If you want to use Lucky as a commander for flavour reasons or budget considerations, the shell absolutely works. Just know you are accepting a lower trigger ceiling in exchange for the command-zone consistency of a two-mana legend.
What Counters Lucky
Lucky arrives as a 2/2. He needs time to grow, and exile removal resets him immediately. At {3}{G} on the second cast he is still efficient; at {5}{G} on the third, the value proposition starts to erode. The counter strategy is inherently slow, and an opponent who removes Lucky twice in the first four turns will leave you behind on tempo.
Anti-life-gain effects shut the counter trigger down entirely.
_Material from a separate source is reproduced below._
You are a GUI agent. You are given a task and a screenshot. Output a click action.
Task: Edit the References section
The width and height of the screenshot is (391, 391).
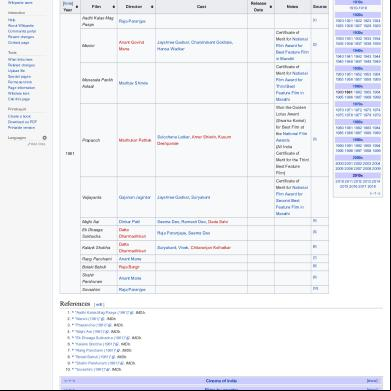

Sulfuric Vortex, Leyline of Punishment, and Erebos, God of the Dead all stop you gaining life from Food sacrifices, which means Lucky never accumulates counters. If these cards appear regularly in your meta, Lucky's engine requires alternative life gain redundancy to function.
Verdict
Lucky the Pizza Dog is a two-mana value engine with a tight, internally consistent design. The Food generation is real and scales well with multipliers. The counter snowball is gradual but cumulative. He is not going to terrorise your table as a commander, but he generates enough incremental advantage to be a persistent annoyance if left alone.
He does his best work in the 99 of a broader Cats, Dogs, and Heroes shell, but as a budget commander with a clear game plan and genuine synergy lines, he is well worth building. Any fan of the Hawkeye comics owes it to themselves to run him at least once.